__Problem description__
Take the data below and repeat it exactly.

^^^^

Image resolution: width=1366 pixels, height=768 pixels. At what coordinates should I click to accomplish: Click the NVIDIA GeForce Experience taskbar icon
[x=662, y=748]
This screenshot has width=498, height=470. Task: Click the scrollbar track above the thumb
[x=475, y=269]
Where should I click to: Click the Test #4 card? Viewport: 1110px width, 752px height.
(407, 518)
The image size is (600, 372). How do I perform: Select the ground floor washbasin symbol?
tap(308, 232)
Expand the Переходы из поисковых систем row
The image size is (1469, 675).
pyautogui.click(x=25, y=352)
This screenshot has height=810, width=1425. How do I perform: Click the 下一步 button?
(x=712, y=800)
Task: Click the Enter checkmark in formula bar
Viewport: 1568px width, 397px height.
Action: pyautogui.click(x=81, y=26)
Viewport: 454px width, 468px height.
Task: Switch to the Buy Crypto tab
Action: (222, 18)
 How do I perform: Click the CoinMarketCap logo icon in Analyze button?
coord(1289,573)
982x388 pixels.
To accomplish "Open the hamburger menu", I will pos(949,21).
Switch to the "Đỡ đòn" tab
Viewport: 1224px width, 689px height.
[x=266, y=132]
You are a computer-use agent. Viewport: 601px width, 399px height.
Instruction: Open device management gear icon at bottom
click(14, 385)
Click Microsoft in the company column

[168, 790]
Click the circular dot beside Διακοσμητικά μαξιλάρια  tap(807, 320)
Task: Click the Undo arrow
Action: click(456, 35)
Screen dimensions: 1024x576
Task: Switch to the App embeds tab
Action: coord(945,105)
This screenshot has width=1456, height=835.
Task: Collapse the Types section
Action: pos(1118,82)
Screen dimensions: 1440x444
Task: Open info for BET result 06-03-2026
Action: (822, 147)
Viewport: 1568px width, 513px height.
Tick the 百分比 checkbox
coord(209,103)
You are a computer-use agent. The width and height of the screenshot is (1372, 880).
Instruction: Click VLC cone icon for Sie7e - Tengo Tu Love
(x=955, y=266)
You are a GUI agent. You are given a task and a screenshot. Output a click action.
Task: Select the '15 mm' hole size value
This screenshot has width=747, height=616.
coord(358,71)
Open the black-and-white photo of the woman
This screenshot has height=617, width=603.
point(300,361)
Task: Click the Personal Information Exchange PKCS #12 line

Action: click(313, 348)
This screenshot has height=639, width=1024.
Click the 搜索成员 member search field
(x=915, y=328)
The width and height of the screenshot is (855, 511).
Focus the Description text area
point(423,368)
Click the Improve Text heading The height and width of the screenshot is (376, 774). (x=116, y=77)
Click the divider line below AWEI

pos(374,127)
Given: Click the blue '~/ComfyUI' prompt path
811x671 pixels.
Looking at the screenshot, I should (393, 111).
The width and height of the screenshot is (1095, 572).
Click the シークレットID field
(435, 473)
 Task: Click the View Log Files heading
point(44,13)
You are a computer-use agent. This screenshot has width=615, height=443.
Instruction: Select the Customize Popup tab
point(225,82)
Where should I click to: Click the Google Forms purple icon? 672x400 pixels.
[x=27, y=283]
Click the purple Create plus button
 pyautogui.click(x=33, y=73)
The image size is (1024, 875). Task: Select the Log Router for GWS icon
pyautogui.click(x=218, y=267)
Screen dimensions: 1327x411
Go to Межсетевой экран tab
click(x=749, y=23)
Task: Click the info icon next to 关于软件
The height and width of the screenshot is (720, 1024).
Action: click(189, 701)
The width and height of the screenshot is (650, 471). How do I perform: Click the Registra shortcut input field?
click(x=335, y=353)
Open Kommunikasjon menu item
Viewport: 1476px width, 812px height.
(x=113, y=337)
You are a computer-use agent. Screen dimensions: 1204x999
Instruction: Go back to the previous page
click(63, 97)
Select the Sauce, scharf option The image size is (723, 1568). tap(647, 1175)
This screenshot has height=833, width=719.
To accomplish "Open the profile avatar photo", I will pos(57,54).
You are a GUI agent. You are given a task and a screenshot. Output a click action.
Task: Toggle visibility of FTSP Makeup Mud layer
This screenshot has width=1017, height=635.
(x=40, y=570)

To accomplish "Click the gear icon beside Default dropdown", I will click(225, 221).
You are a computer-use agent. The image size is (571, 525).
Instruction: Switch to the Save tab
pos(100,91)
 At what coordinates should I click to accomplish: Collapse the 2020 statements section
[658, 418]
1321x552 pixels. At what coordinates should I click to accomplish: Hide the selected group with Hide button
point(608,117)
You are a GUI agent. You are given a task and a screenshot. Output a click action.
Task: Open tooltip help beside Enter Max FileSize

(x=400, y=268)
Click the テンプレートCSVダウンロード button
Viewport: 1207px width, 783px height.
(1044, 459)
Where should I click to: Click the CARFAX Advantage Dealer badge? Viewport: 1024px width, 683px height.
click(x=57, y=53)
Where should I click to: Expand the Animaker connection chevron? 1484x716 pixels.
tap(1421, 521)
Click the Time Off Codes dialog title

^^^^

__Your solution__
Image resolution: width=1366 pixels, height=768 pixels. At what coordinates should I click to accomplish: Click the NVIDIA GeForce Experience taskbar icon
[x=662, y=748]
This screenshot has width=498, height=470. Task: Click the scrollbar track above the thumb
[x=475, y=269]
Where should I click to: Click the Test #4 card? Viewport: 1110px width, 752px height.
(407, 518)
The image size is (600, 372). How do I perform: Select the ground floor washbasin symbol?
tap(308, 232)
Expand the Переходы из поисковых систем row
The image size is (1469, 675).
pyautogui.click(x=25, y=352)
This screenshot has height=810, width=1425. How do I perform: Click the 下一步 button?
(x=712, y=800)
Task: Click the Enter checkmark in formula bar
Viewport: 1568px width, 397px height.
Action: pyautogui.click(x=81, y=26)
Viewport: 454px width, 468px height.
Task: Switch to the Buy Crypto tab
Action: (222, 18)
 How do I perform: Click the CoinMarketCap logo icon in Analyze button?
coord(1289,573)
982x388 pixels.
To accomplish "Open the hamburger menu", I will pos(949,21).
Switch to the "Đỡ đòn" tab
Viewport: 1224px width, 689px height.
[x=266, y=132]
You are a computer-use agent. Viewport: 601px width, 399px height.
Instruction: Open device management gear icon at bottom
click(14, 385)
Click Microsoft in the company column

[168, 790]
Click the circular dot beside Διακοσμητικά μαξιλάρια  tap(807, 320)
Task: Click the Undo arrow
Action: click(456, 35)
Screen dimensions: 1024x576
Task: Switch to the App embeds tab
Action: coord(945,105)
This screenshot has width=1456, height=835.
Task: Collapse the Types section
Action: pos(1118,82)
Screen dimensions: 1440x444
Task: Open info for BET result 06-03-2026
Action: (822, 147)
Viewport: 1568px width, 513px height.
Tick the 百分比 checkbox
coord(209,103)
You are a computer-use agent. The width and height of the screenshot is (1372, 880).
Instruction: Click VLC cone icon for Sie7e - Tengo Tu Love
(x=955, y=266)
You are a GUI agent. You are given a task and a screenshot. Output a click action.
Task: Select the '15 mm' hole size value
This screenshot has width=747, height=616.
coord(358,71)
Open the black-and-white photo of the woman
This screenshot has height=617, width=603.
point(300,361)
Task: Click the Personal Information Exchange PKCS #12 line

Action: click(313, 348)
This screenshot has height=639, width=1024.
Click the 搜索成员 member search field
(x=915, y=328)
The width and height of the screenshot is (855, 511).
Focus the Description text area
point(423,368)
Click the Improve Text heading The height and width of the screenshot is (376, 774). (x=116, y=77)
Click the divider line below AWEI

pos(374,127)
Given: Click the blue '~/ComfyUI' prompt path
811x671 pixels.
Looking at the screenshot, I should (393, 111).
The width and height of the screenshot is (1095, 572).
Click the シークレットID field
(435, 473)
 Task: Click the View Log Files heading
point(44,13)
You are a computer-use agent. This screenshot has width=615, height=443.
Instruction: Select the Customize Popup tab
point(225,82)
Where should I click to: Click the Google Forms purple icon? 672x400 pixels.
[x=27, y=283]
Click the purple Create plus button
 pyautogui.click(x=33, y=73)
The image size is (1024, 875). Task: Select the Log Router for GWS icon
pyautogui.click(x=218, y=267)
Screen dimensions: 1327x411
Go to Межсетевой экран tab
click(x=749, y=23)
Task: Click the info icon next to 关于软件
The height and width of the screenshot is (720, 1024).
Action: click(189, 701)
The width and height of the screenshot is (650, 471). How do I perform: Click the Registra shortcut input field?
click(x=335, y=353)
Open Kommunikasjon menu item
Viewport: 1476px width, 812px height.
(x=113, y=337)
You are a computer-use agent. Screen dimensions: 1204x999
Instruction: Go back to the previous page
click(63, 97)
Select the Sauce, scharf option The image size is (723, 1568). tap(647, 1175)
This screenshot has height=833, width=719.
To accomplish "Open the profile avatar photo", I will pos(57,54).
You are a GUI agent. You are given a task and a screenshot. Output a click action.
Task: Toggle visibility of FTSP Makeup Mud layer
This screenshot has width=1017, height=635.
(x=40, y=570)

To accomplish "Click the gear icon beside Default dropdown", I will click(225, 221).
You are a computer-use agent. The image size is (571, 525).
Instruction: Switch to the Save tab
pos(100,91)
 At what coordinates should I click to accomplish: Collapse the 2020 statements section
[658, 418]
1321x552 pixels. At what coordinates should I click to accomplish: Hide the selected group with Hide button
point(608,117)
You are a GUI agent. You are given a task and a screenshot. Output a click action.
Task: Open tooltip help beside Enter Max FileSize

(x=400, y=268)
Click the テンプレートCSVダウンロード button
Viewport: 1207px width, 783px height.
(1044, 459)
Where should I click to: Click the CARFAX Advantage Dealer badge? Viewport: 1024px width, 683px height.
click(x=57, y=53)
Where should I click to: Expand the Animaker connection chevron? 1484x716 pixels.
tap(1421, 521)
Click the Time Off Codes dialog title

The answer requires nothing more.